Monday, December 29, 2008
The terror in the night
That's got to be one of the most complex feelings that a human being can have. Do you doubt me? Perhaps you think fear is only fear and that's just that. Either you're afraid, or you're not.
Yeah? What of horror films? Scary books? Haunted houses? Halloween?
People love to be afraid. It's one of our favorite feelings. We watch terrifying movies about death, murder, and monsters (oh my!). What are the first five books that come to mind when I say the word "classics"?
Personally, I think of 'A Tale of Two Cities' by Charles Dickens, 'Frankenstine' by Mary Shelly, 'Pride and Prejudice' by Jane Austen, 'Grapes of Wrath' by John Steinbeck, and 'Dracula' by Bram Stoker.
Two of those "classics" are horror stories about monsters and evil and villagers with torches and pitchforks.

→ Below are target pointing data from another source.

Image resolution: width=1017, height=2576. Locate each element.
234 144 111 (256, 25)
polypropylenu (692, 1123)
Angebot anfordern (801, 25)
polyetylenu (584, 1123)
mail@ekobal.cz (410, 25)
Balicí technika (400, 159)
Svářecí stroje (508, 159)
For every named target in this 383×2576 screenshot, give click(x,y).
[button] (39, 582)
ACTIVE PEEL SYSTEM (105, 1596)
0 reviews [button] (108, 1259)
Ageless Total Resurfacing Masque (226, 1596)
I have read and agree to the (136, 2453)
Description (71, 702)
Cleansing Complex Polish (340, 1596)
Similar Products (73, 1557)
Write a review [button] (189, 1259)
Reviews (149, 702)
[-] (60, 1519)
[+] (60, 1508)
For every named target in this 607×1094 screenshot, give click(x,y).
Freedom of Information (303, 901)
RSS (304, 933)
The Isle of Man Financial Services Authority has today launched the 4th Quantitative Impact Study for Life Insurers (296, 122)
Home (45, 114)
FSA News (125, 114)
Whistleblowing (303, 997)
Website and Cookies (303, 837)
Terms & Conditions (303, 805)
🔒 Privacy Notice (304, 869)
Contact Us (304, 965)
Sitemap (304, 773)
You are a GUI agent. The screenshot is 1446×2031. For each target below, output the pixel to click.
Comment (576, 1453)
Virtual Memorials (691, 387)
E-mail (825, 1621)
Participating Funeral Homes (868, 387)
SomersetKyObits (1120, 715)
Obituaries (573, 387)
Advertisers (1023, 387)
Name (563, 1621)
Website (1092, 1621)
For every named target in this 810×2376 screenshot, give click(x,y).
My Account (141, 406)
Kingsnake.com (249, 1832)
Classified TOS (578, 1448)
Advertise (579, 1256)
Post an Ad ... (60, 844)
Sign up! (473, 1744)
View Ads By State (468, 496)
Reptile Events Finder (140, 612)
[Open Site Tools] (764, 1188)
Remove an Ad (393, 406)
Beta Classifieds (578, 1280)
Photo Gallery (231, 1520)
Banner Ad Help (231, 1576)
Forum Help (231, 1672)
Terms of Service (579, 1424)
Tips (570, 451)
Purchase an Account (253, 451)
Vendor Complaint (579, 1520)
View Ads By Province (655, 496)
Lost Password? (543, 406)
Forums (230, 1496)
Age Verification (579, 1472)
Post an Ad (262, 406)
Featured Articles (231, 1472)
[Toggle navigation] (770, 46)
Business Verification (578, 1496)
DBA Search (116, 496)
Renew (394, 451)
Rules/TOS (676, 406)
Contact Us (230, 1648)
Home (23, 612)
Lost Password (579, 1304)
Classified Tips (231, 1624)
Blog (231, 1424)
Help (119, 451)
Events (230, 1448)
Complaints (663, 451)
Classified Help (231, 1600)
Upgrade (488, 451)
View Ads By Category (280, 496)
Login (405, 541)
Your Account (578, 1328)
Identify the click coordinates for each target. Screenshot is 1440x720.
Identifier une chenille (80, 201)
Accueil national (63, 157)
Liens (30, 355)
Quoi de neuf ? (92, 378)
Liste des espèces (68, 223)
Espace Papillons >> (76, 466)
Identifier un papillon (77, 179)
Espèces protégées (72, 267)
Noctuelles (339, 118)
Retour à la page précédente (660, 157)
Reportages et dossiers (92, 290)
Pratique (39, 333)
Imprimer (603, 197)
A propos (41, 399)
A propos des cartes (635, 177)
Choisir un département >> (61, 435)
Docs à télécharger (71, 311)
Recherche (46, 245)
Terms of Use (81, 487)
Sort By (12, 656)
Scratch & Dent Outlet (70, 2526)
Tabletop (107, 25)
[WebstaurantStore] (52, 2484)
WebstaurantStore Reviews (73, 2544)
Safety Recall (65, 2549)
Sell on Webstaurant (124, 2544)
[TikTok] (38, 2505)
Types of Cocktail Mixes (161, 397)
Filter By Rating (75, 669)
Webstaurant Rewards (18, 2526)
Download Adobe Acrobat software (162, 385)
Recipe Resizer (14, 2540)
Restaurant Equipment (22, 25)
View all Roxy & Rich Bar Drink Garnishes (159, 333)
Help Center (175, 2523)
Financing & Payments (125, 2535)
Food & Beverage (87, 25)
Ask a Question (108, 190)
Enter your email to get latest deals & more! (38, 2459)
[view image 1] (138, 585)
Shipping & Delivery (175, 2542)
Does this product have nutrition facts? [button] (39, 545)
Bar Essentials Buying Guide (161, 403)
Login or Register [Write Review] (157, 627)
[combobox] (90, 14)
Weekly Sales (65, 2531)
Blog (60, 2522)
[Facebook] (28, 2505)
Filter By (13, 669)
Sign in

Maybe people enjoy fear because of the adrenaline rush. Or maybe it's just the nastier side of our curious nature. You don't get to see blood and gore every day. Why do you think people slow down when there's an accident on the side of the road? They want to see something horrifying. Why they want that may even be a mystery unto themselves.
But oh how they want to see it.
Back to the adrenaline theory. Fear feels good, after the fact. Some people simply delight in dread. They watch a scary movie or read a terrifying thriller to get their blood pumping, to excite them, to feel alive.
Fear is just fascinating. One of my favorite paintings is "Gothic Nightmares". I once read an article that mentioned that painting. It talked about how well the painting demonstrated night terrors, those dreams where you feel like you're awake and there's something horrible in the room with you, but you can't even move. You're petrified and immobilized.
But it's famous. We don't shun it because it scares us. In fact we embrace it. Perhaps it makes us feel brave. Really, there isn't any courage without fear. Who needs to be brave if they are not afraid to begin with? Bravery is all about confronting fear.
That's it. We terrify ourselves because it teaches us about ourselves. We frighten ourselves to prove our own courage. If I could never fear, I could never know if I am a hero, or nothing more than a coward.